20 de noviembre 2020 | Devoción Matutina para Jóvenes | Kwame Nkrumah

Cuídense unos a otros, para que ninguno de ustedes deje de recibir la gracia de Dios. Tengan cuidado de que no brote ninguna raíz venenosa de amargura, la cual los trastorne a ustedes y envenene a muchos. Hebreos 12:15.

El 12 de junio de 1949, una multitud de 60 mil personas se había reunido en Acra, Ghana, para escuchar el discurso de Kwame Nkrumah en pro de la independencia. El vitoreo era ensordecedor cuando se levantó para hablar.

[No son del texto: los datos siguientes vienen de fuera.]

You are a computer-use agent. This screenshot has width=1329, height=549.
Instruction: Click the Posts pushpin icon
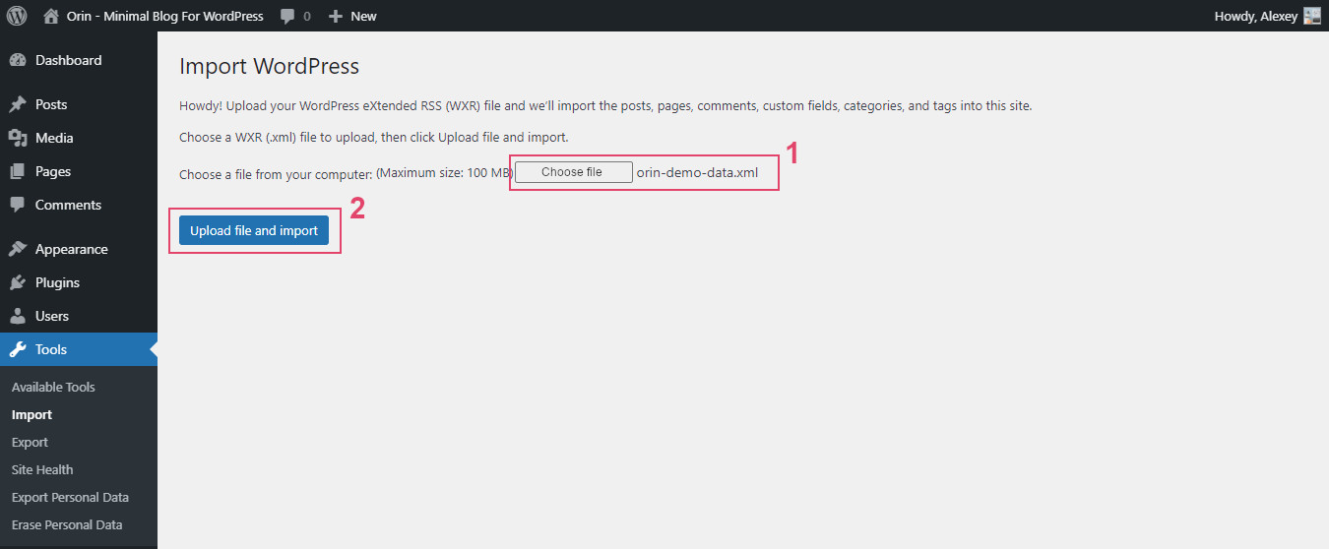pyautogui.click(x=18, y=104)
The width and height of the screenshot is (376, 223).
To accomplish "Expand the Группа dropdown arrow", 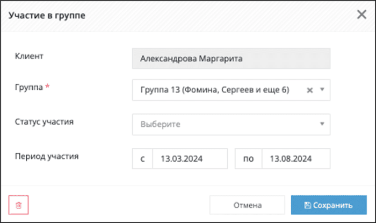I will pyautogui.click(x=322, y=90).
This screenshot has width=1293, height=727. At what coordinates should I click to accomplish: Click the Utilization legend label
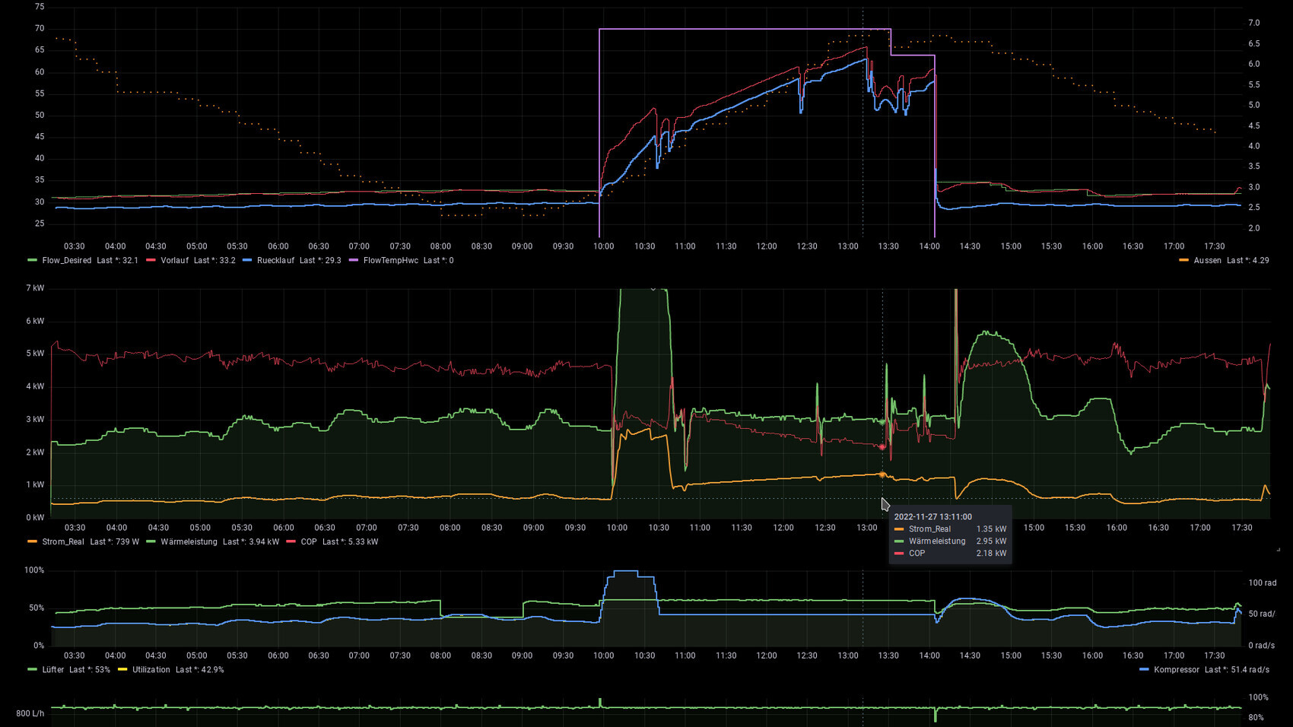[151, 670]
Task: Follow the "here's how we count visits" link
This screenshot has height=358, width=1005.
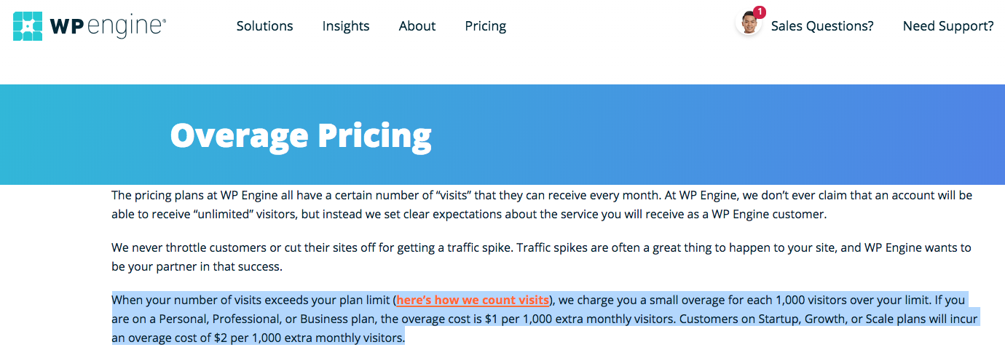Action: pyautogui.click(x=473, y=300)
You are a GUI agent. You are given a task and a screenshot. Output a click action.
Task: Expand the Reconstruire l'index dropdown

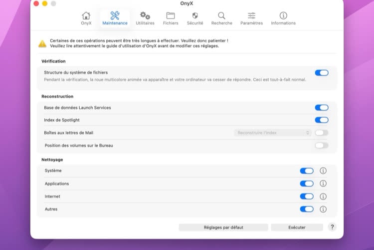tap(273, 133)
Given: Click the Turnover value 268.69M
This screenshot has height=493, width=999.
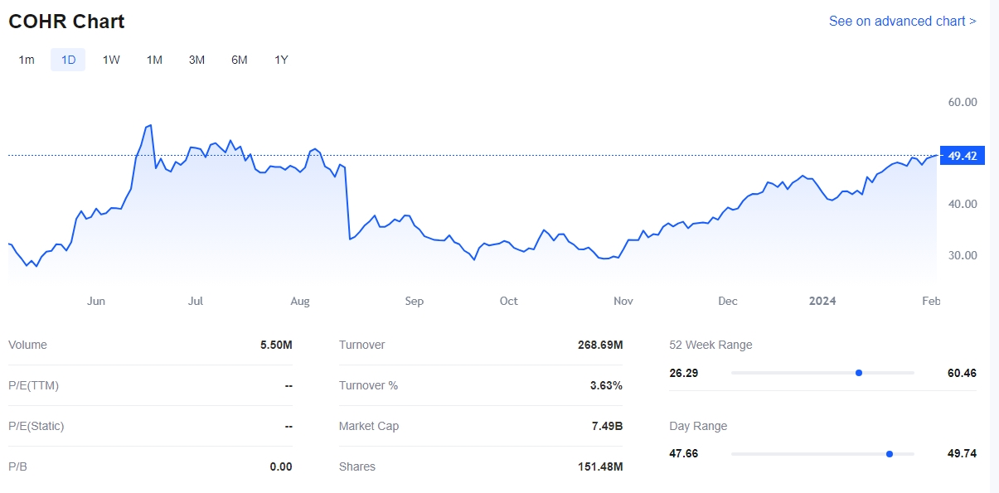Looking at the screenshot, I should click(x=599, y=345).
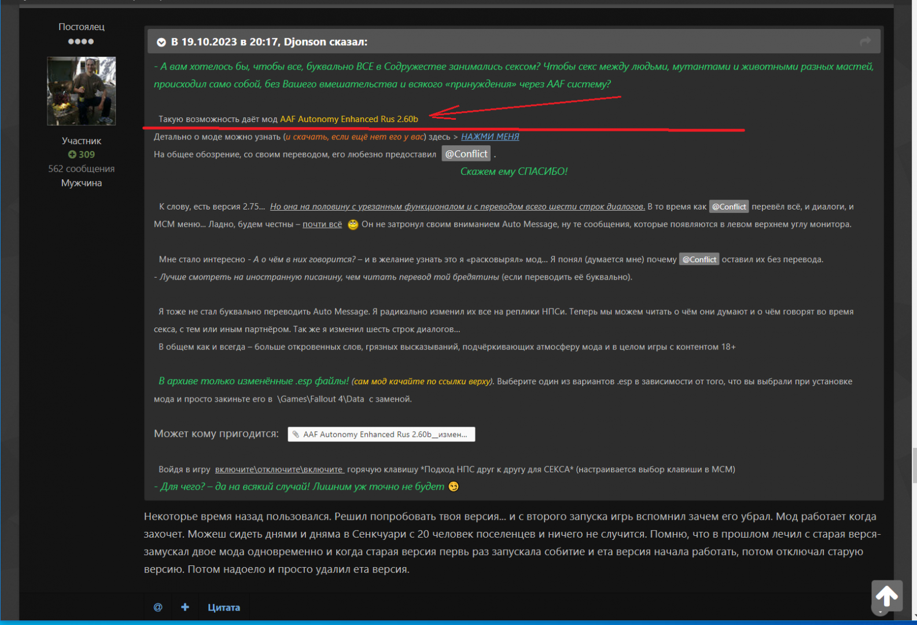Click the winking emoji ending the quote

tap(454, 487)
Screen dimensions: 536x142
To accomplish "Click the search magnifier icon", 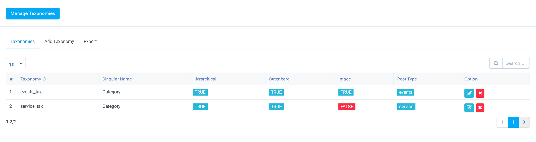I will coord(496,63).
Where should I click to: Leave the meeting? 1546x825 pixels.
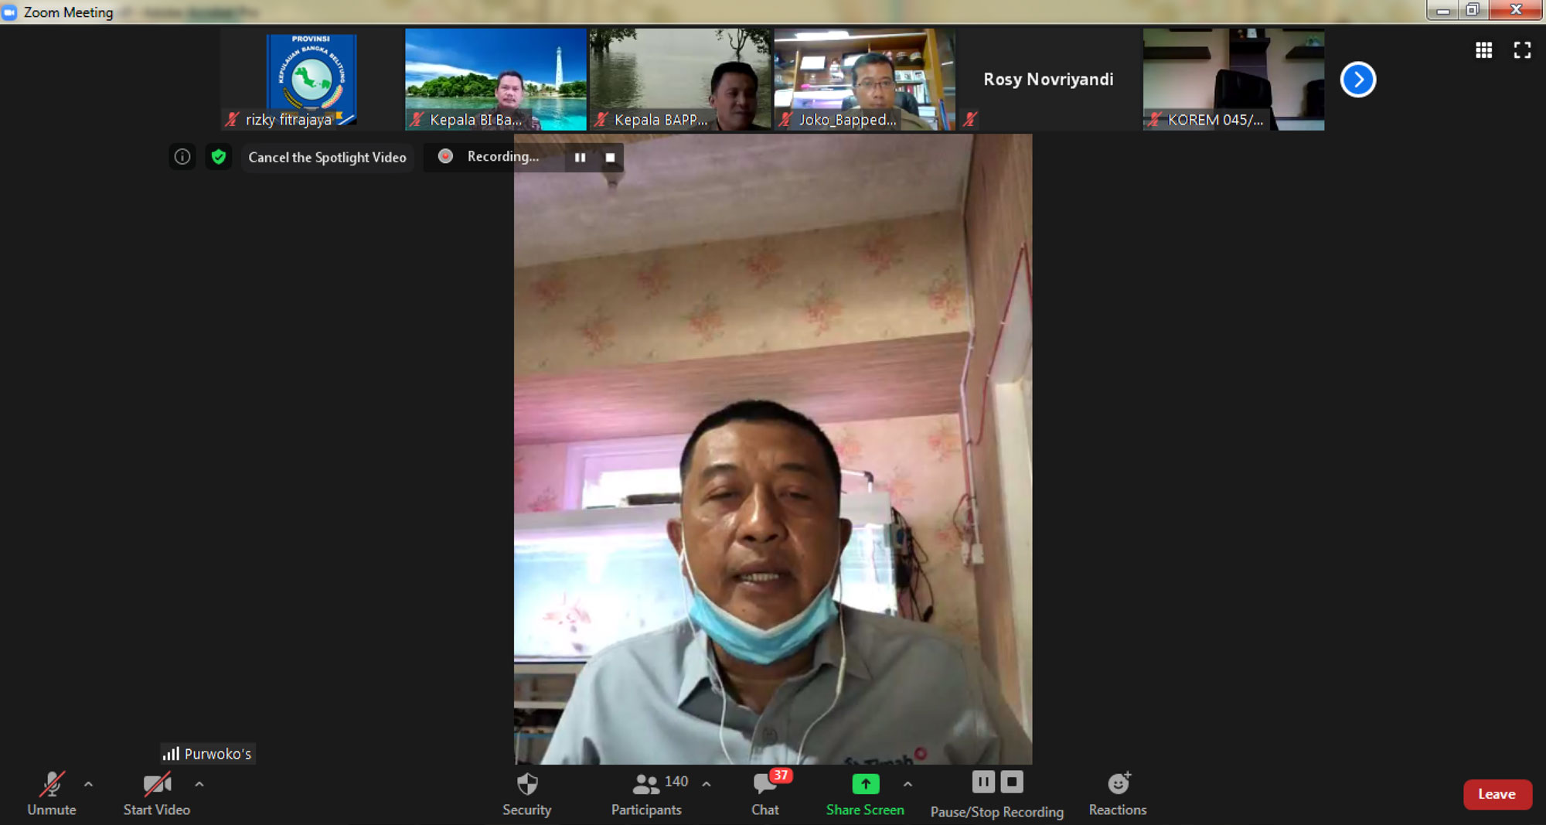pos(1497,794)
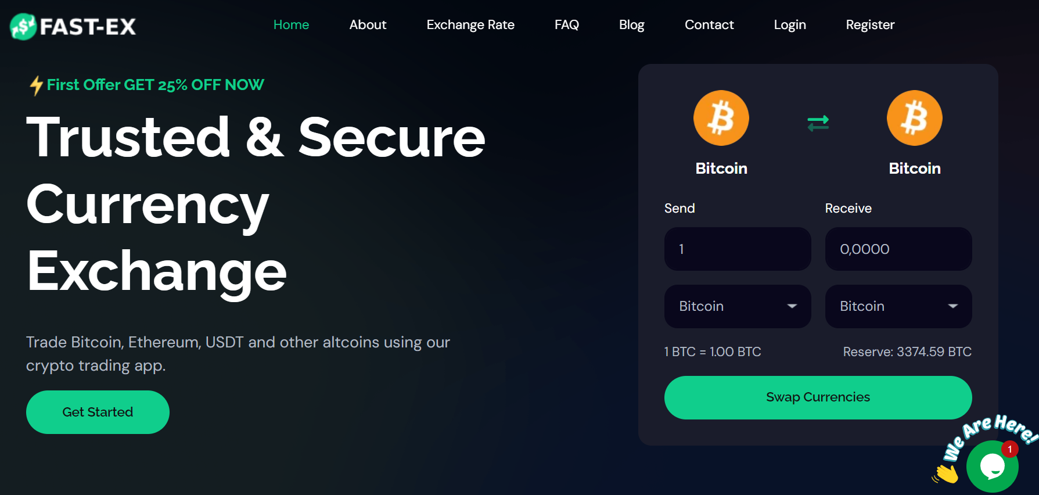
Task: Open the FAQ menu link
Action: 567,25
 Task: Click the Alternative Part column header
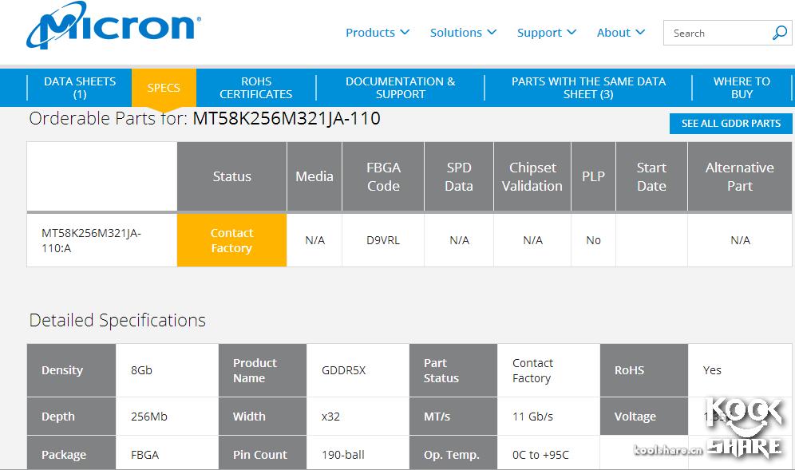click(x=739, y=176)
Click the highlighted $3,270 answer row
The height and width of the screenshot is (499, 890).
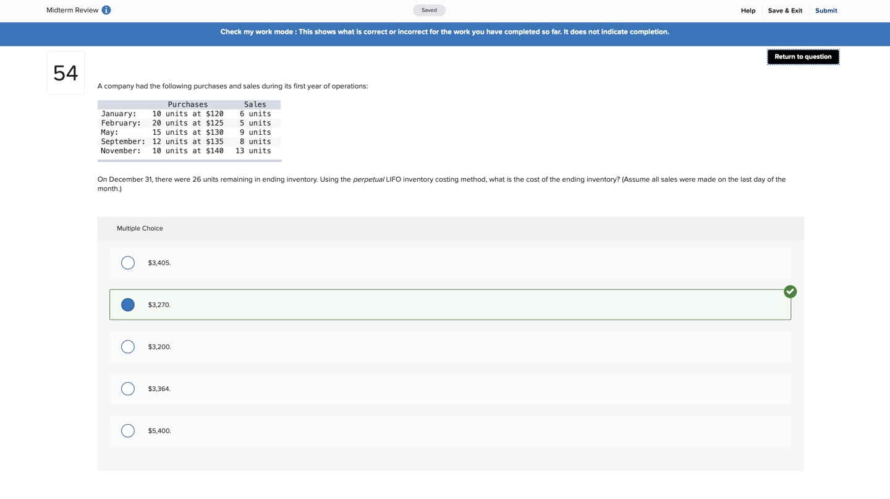tap(450, 304)
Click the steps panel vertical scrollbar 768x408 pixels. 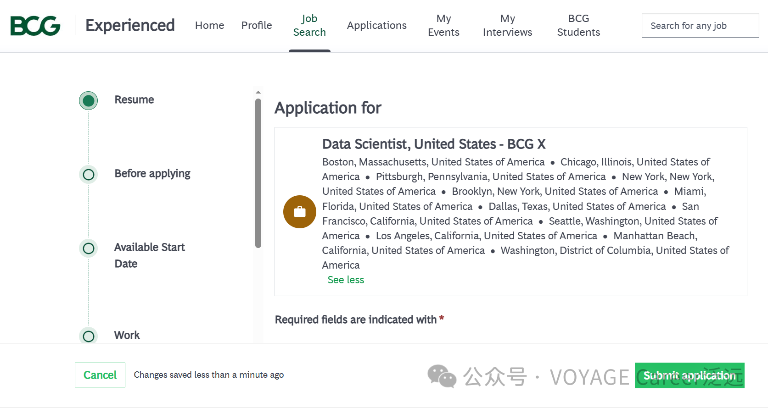[258, 173]
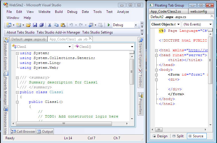This screenshot has width=217, height=143.
Task: Open the Build menu
Action: pos(59,12)
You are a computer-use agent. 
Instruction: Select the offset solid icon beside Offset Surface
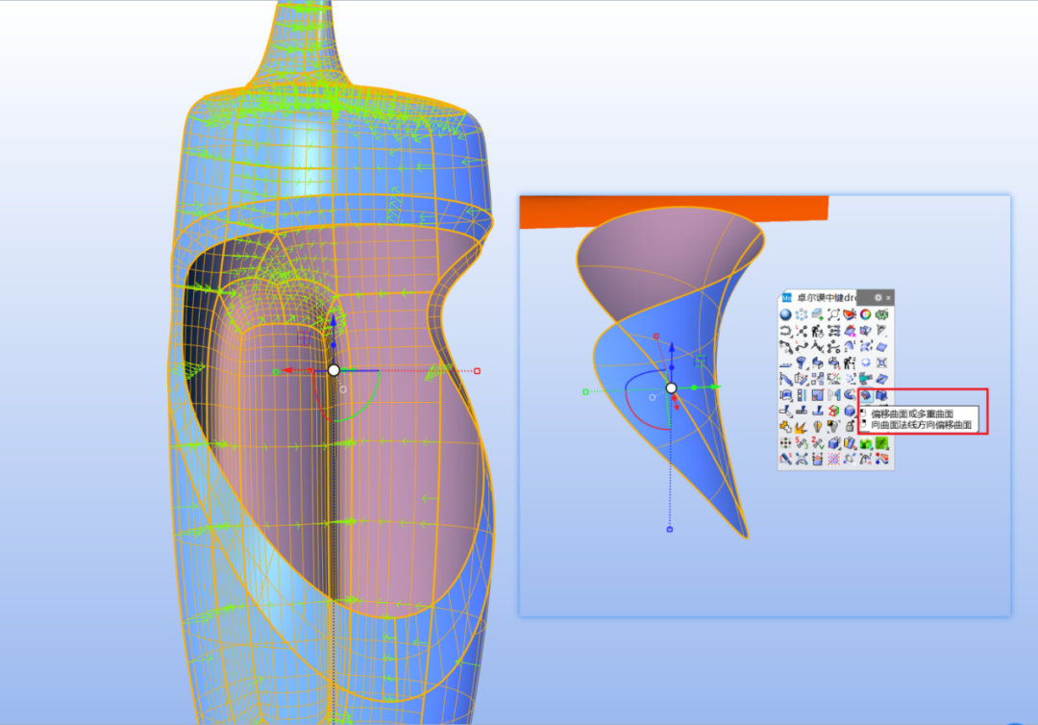(881, 395)
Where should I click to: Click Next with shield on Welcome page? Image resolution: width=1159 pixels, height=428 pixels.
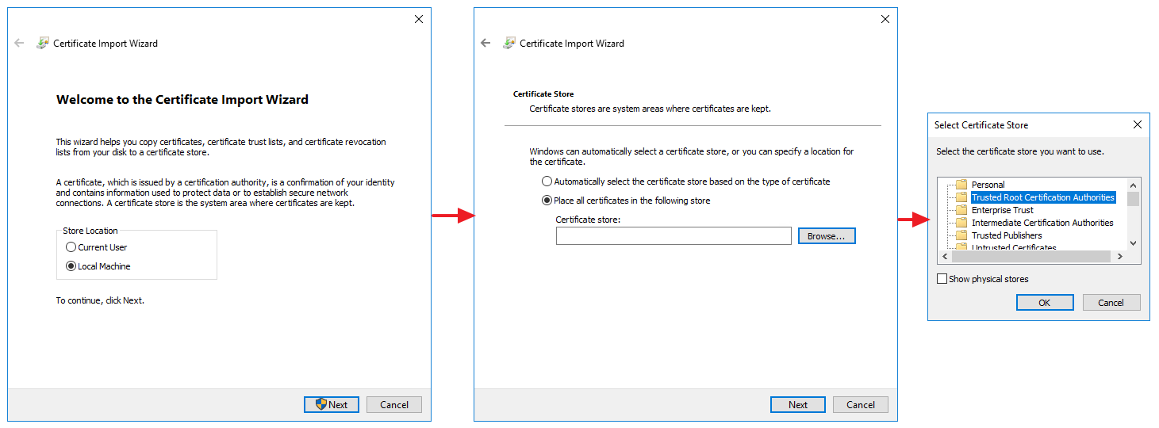pyautogui.click(x=332, y=405)
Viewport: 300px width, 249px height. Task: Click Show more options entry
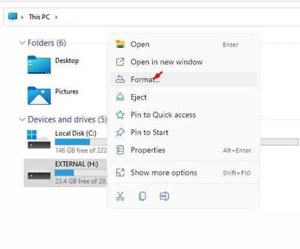[x=184, y=173]
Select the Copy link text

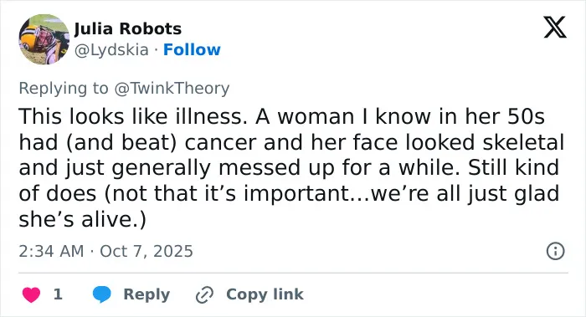pos(265,294)

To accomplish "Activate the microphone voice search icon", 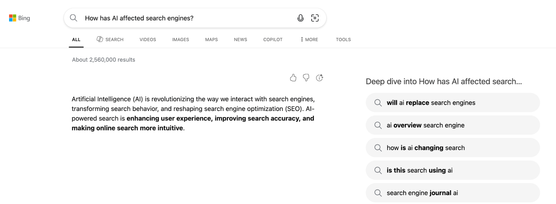I will (300, 18).
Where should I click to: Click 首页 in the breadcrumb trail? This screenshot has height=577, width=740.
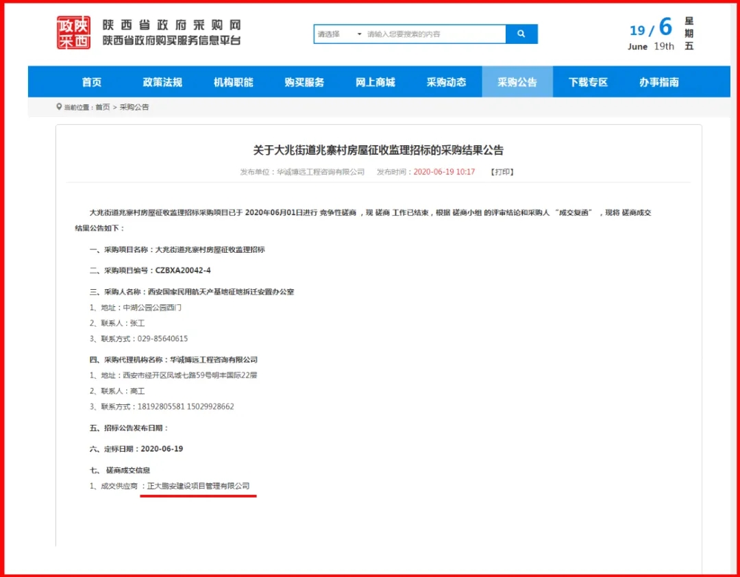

-En todas las contiendas políticas llegan esos momentos raros, que son difíciles de discernir, pero fatales si se desaprovechan -dijo el apuesto hombre negro-. Este es uno de esos momentos. ¿Qué quieren que haga? ¿Que empaque mis pertenencias y abandone Ghana, nuestra tierra tan querida? -No! ¡No! ¡No! -exclamó el público.

-¿Debo permanecer aquí, pero mantener la boca cerrada?

-¡No! ¡No! Quédate con nosotros. Abre la boca. Háblanos.

-¿Entonces me uno a la gente de esta nación para obtener un gobierno libre ahora?

-¡Sí! ¡Sí! ¡Sí!-vitoreó la muchedumbre.

-¡Los conduciré a la victoria! -prometió Nkrumah.

Pocos meses después, un tanto atemorizados, los oficiales del gobierno arrojaron al cabecilla revolucionario en prisión, con la esperanza de acabar en forma definitiva con la insurrección. Tal cosa no sucedió. Otros asumieron el liderazgo y continuaron la lucha por la independencia.

Mientras tanto, las condiciones que imperaban en la prisión eran miserables. Habían metido a once hombres en una celda pequeña. No se les daba de comer, salvo un potaje insípido de harina de maíz, tres veces al día. No se les proveían papel ni libros.

Este estado de cosas representaba un verdadero problema para Nkrumah, ya que era muy importante que enviara mensajes desde la prisión a los dirigentes del movimiento de independencia. Pudo, de alguna manera, conseguirse un pedacito de lápiz. A modo de papel, usaba unos pocos cuadraditos de papel de baño que se les daba escasamente. Cuando no era suficiente, intercambiaba su mísera ración diaria de alimento por papel de baño con los demás prisioneros. De esta manera, mantuvo vivo el movimiento de independencia.

Cuando Nkrumah llegó a ser primer ministro de Ghana, declaró:

-Salí de la cárcel a esta asamblea sin el menor destello de resentimiento contra Gran Bretaña.

La experiencia de Kwame Nkrumah sirve de ejemplo para todo aquel que debe enfrentarse al trato injusto. Una actitud como esta es posible, con la ayuda de Dios.